→ **Your instructions**
A verbatim copy of the line containing "[Facebook] (22, 2532)" and all lines after it, up to and including the final line of the records, is the only acceptable output.

→ **Records shown**
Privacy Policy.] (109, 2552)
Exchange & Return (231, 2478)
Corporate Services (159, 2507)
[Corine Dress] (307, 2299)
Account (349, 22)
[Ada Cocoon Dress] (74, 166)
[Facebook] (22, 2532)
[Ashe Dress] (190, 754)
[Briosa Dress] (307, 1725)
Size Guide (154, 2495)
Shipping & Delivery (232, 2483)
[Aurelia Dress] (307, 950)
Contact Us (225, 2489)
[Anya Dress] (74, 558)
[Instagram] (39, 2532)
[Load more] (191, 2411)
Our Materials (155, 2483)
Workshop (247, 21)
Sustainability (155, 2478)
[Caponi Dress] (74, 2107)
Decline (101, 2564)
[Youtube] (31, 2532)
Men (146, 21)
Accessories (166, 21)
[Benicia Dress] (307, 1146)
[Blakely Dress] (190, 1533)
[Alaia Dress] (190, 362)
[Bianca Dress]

→ **Finished exercise**
[Facebook] (22, 2532)
[Ashe Dress] (190, 754)
[Briosa Dress] (307, 1725)
Size Guide (154, 2495)
Shipping & Delivery (232, 2483)
[Aurelia Dress] (307, 950)
Contact Us (225, 2489)
[Anya Dress] (74, 558)
[Instagram] (39, 2532)
[Load more] (191, 2411)
Our Materials (155, 2483)
Workshop (247, 21)
Sustainability (155, 2478)
[Caponi Dress] (74, 2107)
Decline (101, 2564)
[Youtube] (31, 2532)
Men (146, 21)
Accessories (166, 21)
[Benicia Dress] (307, 1146)
[Blakely Dress] (190, 1533)
[Alaia Dress] (190, 362)
[Bianca Dress]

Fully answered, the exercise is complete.